** begin INPUT **
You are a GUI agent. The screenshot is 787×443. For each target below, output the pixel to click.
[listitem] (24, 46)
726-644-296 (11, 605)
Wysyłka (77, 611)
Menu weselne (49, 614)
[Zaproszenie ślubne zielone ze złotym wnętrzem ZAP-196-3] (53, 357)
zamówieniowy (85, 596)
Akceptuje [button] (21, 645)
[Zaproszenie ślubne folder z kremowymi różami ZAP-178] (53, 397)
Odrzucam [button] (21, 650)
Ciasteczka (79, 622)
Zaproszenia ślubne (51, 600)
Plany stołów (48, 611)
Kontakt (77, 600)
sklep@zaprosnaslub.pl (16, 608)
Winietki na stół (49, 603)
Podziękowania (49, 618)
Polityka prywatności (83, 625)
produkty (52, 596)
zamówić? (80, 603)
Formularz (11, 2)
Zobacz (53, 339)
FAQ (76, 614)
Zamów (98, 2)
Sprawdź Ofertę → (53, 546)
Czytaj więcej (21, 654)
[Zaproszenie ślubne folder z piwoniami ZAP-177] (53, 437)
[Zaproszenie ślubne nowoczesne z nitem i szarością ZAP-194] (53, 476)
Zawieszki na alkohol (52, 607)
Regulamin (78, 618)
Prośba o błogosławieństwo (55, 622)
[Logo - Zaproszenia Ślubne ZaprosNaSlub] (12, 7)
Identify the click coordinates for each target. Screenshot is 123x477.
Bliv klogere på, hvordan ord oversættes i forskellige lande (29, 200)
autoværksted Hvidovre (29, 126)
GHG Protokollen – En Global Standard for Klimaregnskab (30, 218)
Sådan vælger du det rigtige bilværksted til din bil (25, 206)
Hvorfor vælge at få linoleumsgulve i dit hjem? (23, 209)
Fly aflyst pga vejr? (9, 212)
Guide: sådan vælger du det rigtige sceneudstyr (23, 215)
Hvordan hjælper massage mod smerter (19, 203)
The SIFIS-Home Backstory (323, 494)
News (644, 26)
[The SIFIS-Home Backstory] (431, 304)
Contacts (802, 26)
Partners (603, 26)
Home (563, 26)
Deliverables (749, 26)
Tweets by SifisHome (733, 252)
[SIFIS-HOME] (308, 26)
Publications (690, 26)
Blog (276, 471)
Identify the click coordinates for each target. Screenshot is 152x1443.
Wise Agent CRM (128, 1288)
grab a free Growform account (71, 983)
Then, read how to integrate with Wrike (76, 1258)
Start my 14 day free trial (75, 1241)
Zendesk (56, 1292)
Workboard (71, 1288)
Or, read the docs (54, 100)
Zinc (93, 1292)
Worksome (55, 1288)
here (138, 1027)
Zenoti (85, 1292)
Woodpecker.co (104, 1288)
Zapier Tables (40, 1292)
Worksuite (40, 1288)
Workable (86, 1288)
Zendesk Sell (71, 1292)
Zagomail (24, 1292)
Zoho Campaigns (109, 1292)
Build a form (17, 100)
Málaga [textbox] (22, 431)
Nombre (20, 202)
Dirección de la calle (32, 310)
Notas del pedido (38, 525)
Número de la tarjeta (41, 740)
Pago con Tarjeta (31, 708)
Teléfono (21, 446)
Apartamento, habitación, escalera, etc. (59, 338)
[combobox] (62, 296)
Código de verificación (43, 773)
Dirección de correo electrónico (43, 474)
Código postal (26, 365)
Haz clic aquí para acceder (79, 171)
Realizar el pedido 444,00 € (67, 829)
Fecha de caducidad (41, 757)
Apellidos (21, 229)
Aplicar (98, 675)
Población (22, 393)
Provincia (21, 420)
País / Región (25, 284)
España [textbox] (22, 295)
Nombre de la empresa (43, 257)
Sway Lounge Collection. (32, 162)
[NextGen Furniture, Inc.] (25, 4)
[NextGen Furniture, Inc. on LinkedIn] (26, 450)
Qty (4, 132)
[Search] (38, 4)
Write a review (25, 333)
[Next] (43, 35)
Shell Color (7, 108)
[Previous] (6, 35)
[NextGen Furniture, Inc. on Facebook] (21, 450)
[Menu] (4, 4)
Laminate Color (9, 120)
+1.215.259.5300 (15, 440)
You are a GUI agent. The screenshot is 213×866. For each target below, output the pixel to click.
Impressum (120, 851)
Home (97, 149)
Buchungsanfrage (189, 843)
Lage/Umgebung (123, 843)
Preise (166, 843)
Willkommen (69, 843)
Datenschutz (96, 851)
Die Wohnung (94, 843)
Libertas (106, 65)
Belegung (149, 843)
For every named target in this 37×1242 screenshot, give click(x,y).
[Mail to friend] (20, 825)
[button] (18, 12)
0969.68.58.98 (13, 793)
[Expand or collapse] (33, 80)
** end INPUT **
* WORK REQUIRED: Reproduce every one of the rows above word for word, keeping each on its own line and in the same order.

* TASK SOLUTION:
You are a GUI agent. The screenshot is 787×443. For each target below, output the pixel to click.
[listitem] (24, 46)
726-644-296 (11, 605)
Wysyłka (77, 611)
Menu weselne (49, 614)
[Zaproszenie ślubne zielone ze złotym wnętrzem ZAP-196-3] (53, 357)
zamówieniowy (85, 596)
Akceptuje [button] (21, 645)
[Zaproszenie ślubne folder z kremowymi różami ZAP-178] (53, 397)
Odrzucam [button] (21, 650)
Ciasteczka (79, 622)
Zaproszenia ślubne (51, 600)
Plany stołów (48, 611)
Kontakt (77, 600)
sklep@zaprosnaslub.pl (16, 608)
Winietki na stół (49, 603)
Podziękowania (49, 618)
Polityka prywatności (83, 625)
produkty (52, 596)
zamówić? (80, 603)
Formularz (11, 2)
Zobacz (53, 339)
FAQ (76, 614)
Zamów (98, 2)
Sprawdź Ofertę → (53, 546)
Czytaj więcej (21, 654)
[Zaproszenie ślubne folder z piwoniami ZAP-177] (53, 437)
[Zaproszenie ślubne nowoczesne z nitem i szarością ZAP-194] (53, 476)
Zawieszki na alkohol (52, 607)
Regulamin (78, 618)
Prośba o błogosławieństwo (55, 622)
[Logo - Zaproszenia Ślubne ZaprosNaSlub] (12, 7)
Identify the click coordinates for each target. Screenshot is 123x477.
Bliv klogere på, hvordan ord oversættes i forskellige lande (29, 200)
autoværksted Hvidovre (29, 126)
GHG Protokollen – En Global Standard for Klimaregnskab (30, 218)
Sådan vælger du det rigtige bilværksted til din bil (25, 206)
Hvorfor vælge at få linoleumsgulve i dit hjem? (23, 209)
Fly aflyst pga vejr? (9, 212)
Guide: sådan vælger du det rigtige sceneudstyr (23, 215)
Hvordan hjælper massage mod smerter (19, 203)
The SIFIS-Home Backstory (323, 494)
News (644, 26)
[The SIFIS-Home Backstory] (431, 304)
Contacts (802, 26)
Partners (603, 26)
Home (563, 26)
Deliverables (749, 26)
Tweets by SifisHome (733, 252)
[SIFIS-HOME] (308, 26)
Publications (690, 26)
Blog (276, 471)
Identify the click coordinates for each target. Screenshot is 152x1443.
Wise Agent CRM (128, 1288)
grab a free Growform account (71, 983)
Then, read how to integrate with Wrike (76, 1258)
Start my 14 day free trial (75, 1241)
Zendesk (56, 1292)
Workboard (71, 1288)
Or, read the docs (54, 100)
Zinc (93, 1292)
Worksome (55, 1288)
here (138, 1027)
Zenoti (85, 1292)
Woodpecker.co (104, 1288)
Zapier Tables (40, 1292)
Worksuite (40, 1288)
Workable (86, 1288)
Zendesk Sell (71, 1292)
Zagomail (24, 1292)
Zoho Campaigns (109, 1292)
Build a form (17, 100)
Málaga [textbox] (22, 431)
Nombre (20, 202)
Dirección de la calle (32, 310)
Notas del pedido (38, 525)
Número de la tarjeta (41, 740)
Pago con Tarjeta (31, 708)
Teléfono (21, 446)
Apartamento, habitación, escalera, etc. (59, 338)
[combobox] (62, 296)
Código de verificación (43, 773)
Dirección de correo electrónico (43, 474)
Código postal (26, 365)
Haz clic aquí para acceder (79, 171)
Realizar el pedido 444,00 € (67, 829)
Fecha de caducidad (41, 757)
Apellidos (21, 229)
Aplicar (98, 675)
Población (22, 393)
Provincia (21, 420)
País / Región (25, 284)
España [textbox] (22, 295)
Nombre de la empresa (43, 257)
Sway Lounge Collection. (32, 162)
[NextGen Furniture, Inc.] (25, 4)
[NextGen Furniture, Inc. on LinkedIn] (26, 450)
Qty (4, 132)
[Search] (38, 4)
Write a review (25, 333)
[Next] (43, 35)
Shell Color (7, 108)
[Previous] (6, 35)
[NextGen Furniture, Inc. on Facebook] (21, 450)
[Menu] (4, 4)
Laminate Color (9, 120)
+1.215.259.5300 (15, 440)
You are a GUI agent. The screenshot is 213×866. For each target below, output the pixel to click.
Impressum (120, 851)
Home (97, 149)
Buchungsanfrage (189, 843)
Lage/Umgebung (123, 843)
Preise (166, 843)
Willkommen (69, 843)
Datenschutz (96, 851)
Die Wohnung (94, 843)
Libertas (106, 65)
Belegung (149, 843)
For every named target in this 37×1242 screenshot, give click(x,y).
[Mail to friend] (20, 825)
[button] (18, 12)
0969.68.58.98 (13, 793)
[Expand or collapse] (33, 80)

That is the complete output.